PROJECT HOME: https://github.com/ddmbr/SCMiner
This is a working implementation of the SCMiner proposed on KDD '12 by Feng et al. It's written in Python, with NumPy and binary operation optimized. Some of the algorithm is modified to improve both its effectiveness and efficiency. Those who are interested may check for details in the technical report.
Here's some useful information about what's included:
- doc/report.pdf(The technical report)
- doc/pre.html(Presentation note in HTML5 format)
- src/runtest.py(Use this to run the code)
- src/gen_img.py(Visualize the state of bipartite and save it as an image)

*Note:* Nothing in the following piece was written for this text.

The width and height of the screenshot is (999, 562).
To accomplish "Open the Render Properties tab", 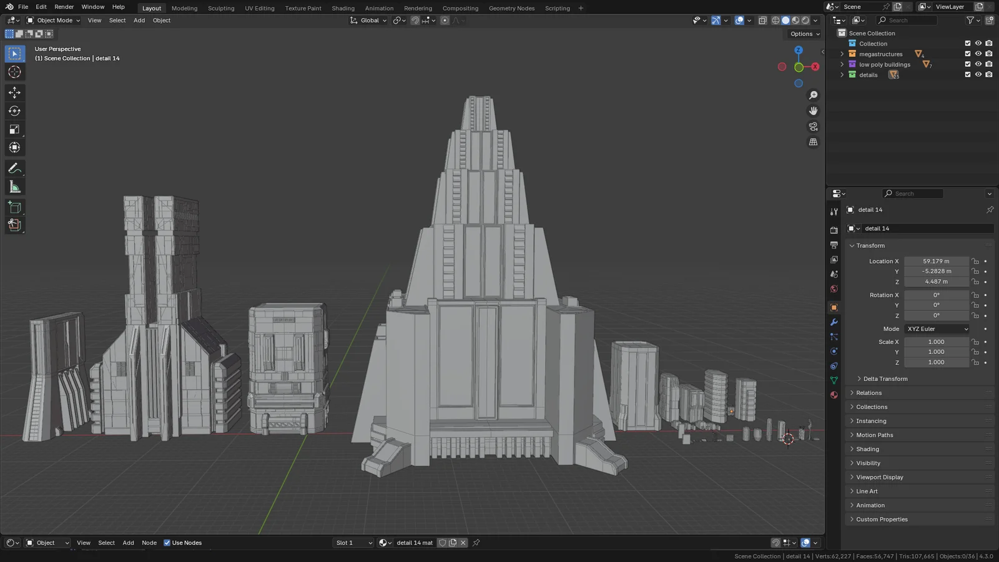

- src/gen_grid.py(Visualize the state of bipartite on the fly)
To begin with, as the dataset is very large, they should be decompressed before use. Please check src/test/newsgroups/20_newsgroups.tar.gz and src/test/movielens/ml-100k.zip
Use runtest.py to run a test case. It may recieve one parameter, the epsilon, for example,
python runtest.py 0.15
If no parameter is passed, the default value will be 0.1.
To visualize the node clustering process, either run the following:
python gen_grid.py bipartite_half
juxtaposed with runtest.py, or use:
python gen_img.py bipartite output.png
to generate a final result afterwards.
Here 'bipartite_half' and 'bipartite' are simply cPickle files for saving bipartites.
There're various test cases available. To try each of them, first open up the file runtest.py. With the directions in the code another new test can be performed just by uncommenting a line.
There're some 'switches' available in the code for the algorithm. For example MOD_COST in SCMiner.py and LAZY_HOP2SIM in Bipartite.py. These correspond to some modifications to the original algorithm, introduced and explained in the report. Switching them on and off will lead to some differences in the result.